Sandro Veronesi.  Grasset

Prix Strega 2019 (Goncourt Italien).

Le colibri c’est Marco Carrera, colibri parce qu’il est plus petit que la moyenne. Adulte, devenu médecin, marié, père d’une fillette, il mène une vie tranquille jusqu’à ce que le psy de sa femme vienne lui annoncer un malheur prochain.

La vie de cet homme de 40 ans n'aura pas été la plus heureuse, pas la plus triste non plus, et le "colibri" aura connu des joies, des peines, de l'amour, des conflits, des difficultés, des petits et des grands malheurs, et deux grandes tragédies.

C’est un enchevêtrement de dialogues, de mails, cartes postales, narration, conversations téléphoniques. Le roman se caractérise surtout par une chronologie chamboulée, des années 60 à 2030, perturbant quelque peu la lecture.

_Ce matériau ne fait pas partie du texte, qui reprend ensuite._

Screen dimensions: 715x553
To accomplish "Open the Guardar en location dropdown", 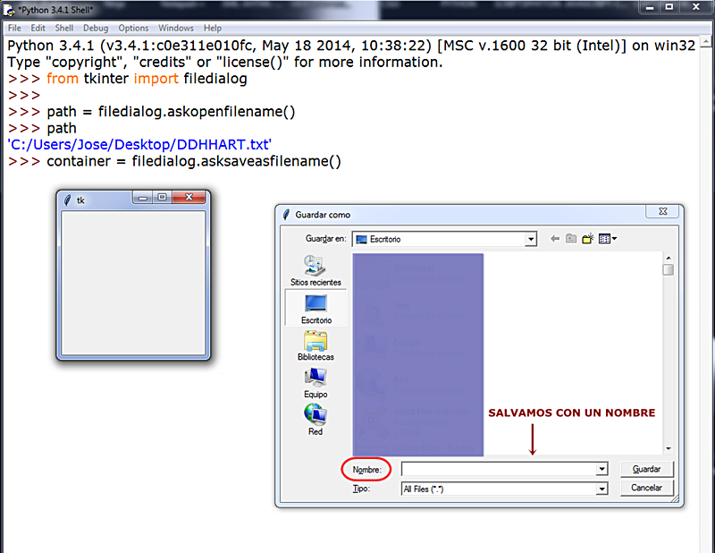I will 530,239.
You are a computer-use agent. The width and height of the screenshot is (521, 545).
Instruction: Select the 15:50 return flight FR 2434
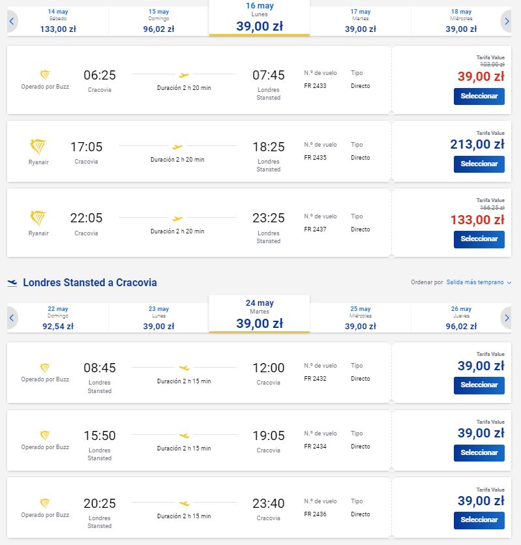tap(479, 453)
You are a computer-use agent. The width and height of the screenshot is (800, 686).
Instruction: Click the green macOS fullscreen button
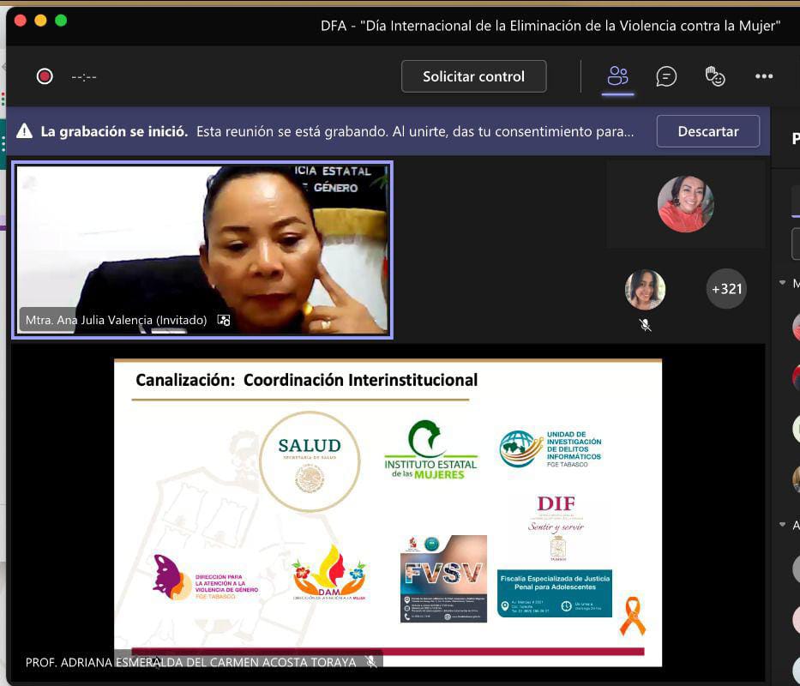(61, 21)
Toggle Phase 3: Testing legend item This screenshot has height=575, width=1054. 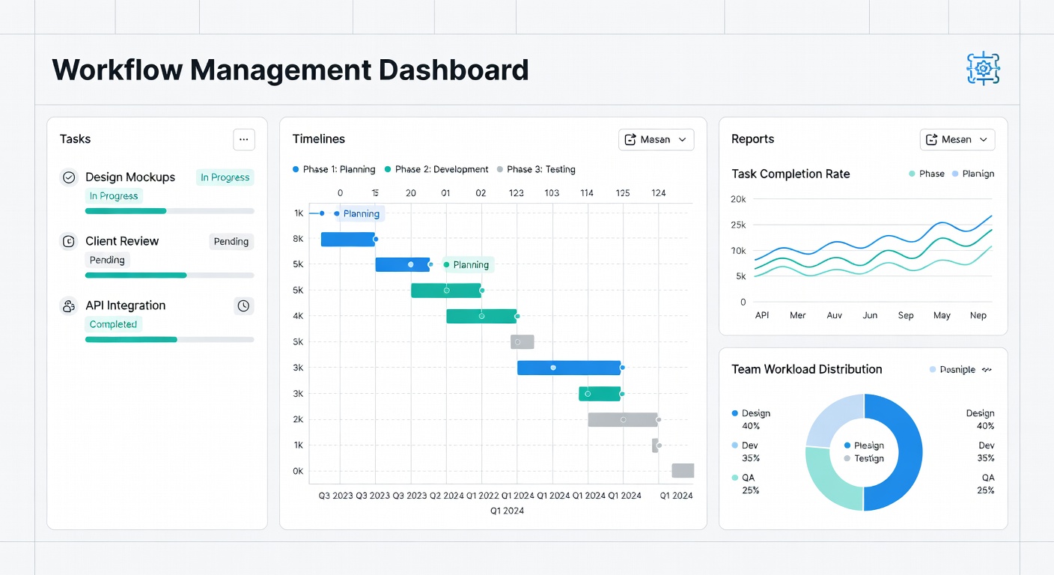pos(536,169)
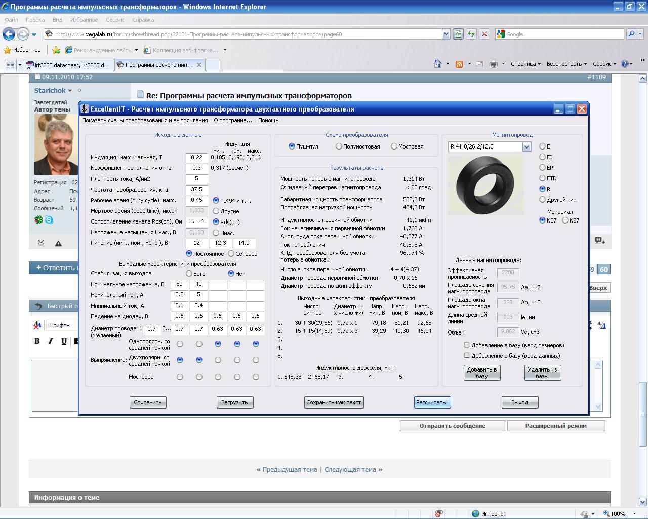Image resolution: width=648 pixels, height=519 pixels.
Task: Open the Избранное menu in menu bar
Action: pyautogui.click(x=84, y=20)
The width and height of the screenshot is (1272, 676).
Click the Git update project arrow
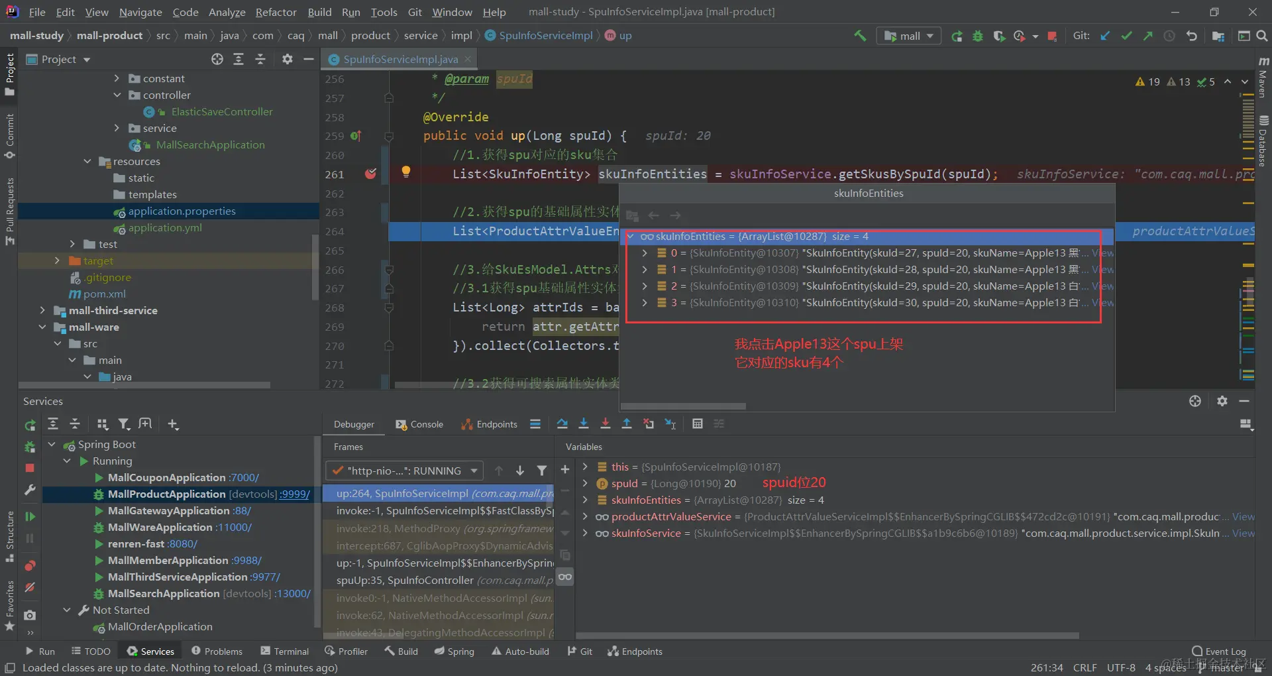tap(1104, 36)
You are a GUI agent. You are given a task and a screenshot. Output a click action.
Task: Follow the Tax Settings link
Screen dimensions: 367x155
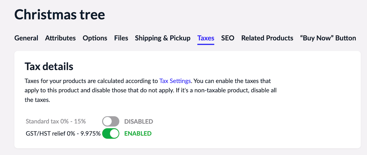pos(175,81)
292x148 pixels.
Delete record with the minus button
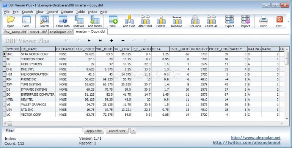[123, 41]
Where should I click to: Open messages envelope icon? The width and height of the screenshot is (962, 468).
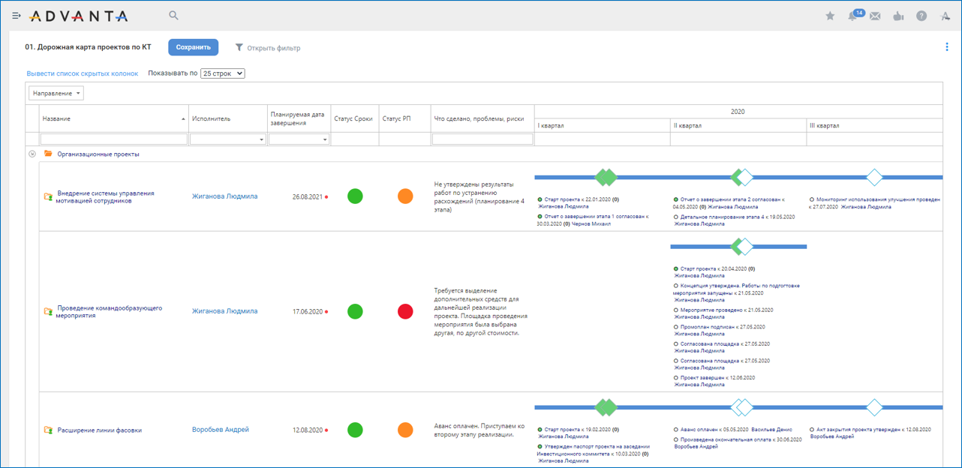tap(875, 17)
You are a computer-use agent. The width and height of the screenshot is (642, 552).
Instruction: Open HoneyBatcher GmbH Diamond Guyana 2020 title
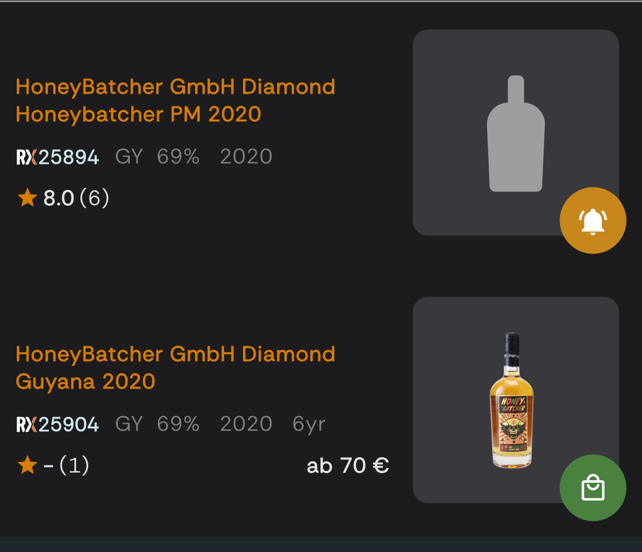point(175,368)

Marco n'est pas "immobile", il ne reste pas de marbre, impassible. Il tombe, se relève, agit, réagit, ou n'agit pas, mais il avance, parce que simplement il n'est pas possible de faire autrement. On peut croire qu'on reste passif, qu'on n'agit pas sur notre propre destin, qu'on laisse faire. Mais ne rien faire est aussi une décision, et en tout état de cause le monde ne s'arrête pas de tourner, et par ce simple fait, il continue à agir sur nous et à modifier notre univers. Rien n'est jamais figé et l' "immobilité" de Marco (qui contraste avec le chaos de la narration) est une illusion.

....tu es un colibri parce que comme le colibri, tu mets toute ton énergie à rester immobile. Soixante-dix battements d'aile à la seconde pour rester là où tu es déjà. En cela, tu es formidable. Tu réussis à t'arrêter dans le monde et dans le temps, tu réussis à arrêter le monde et le temps autour de toi, et même parfois tu réussis à le remonter, à retrouver le temps perdu, tout comme le colibri est capable de voler à reculons."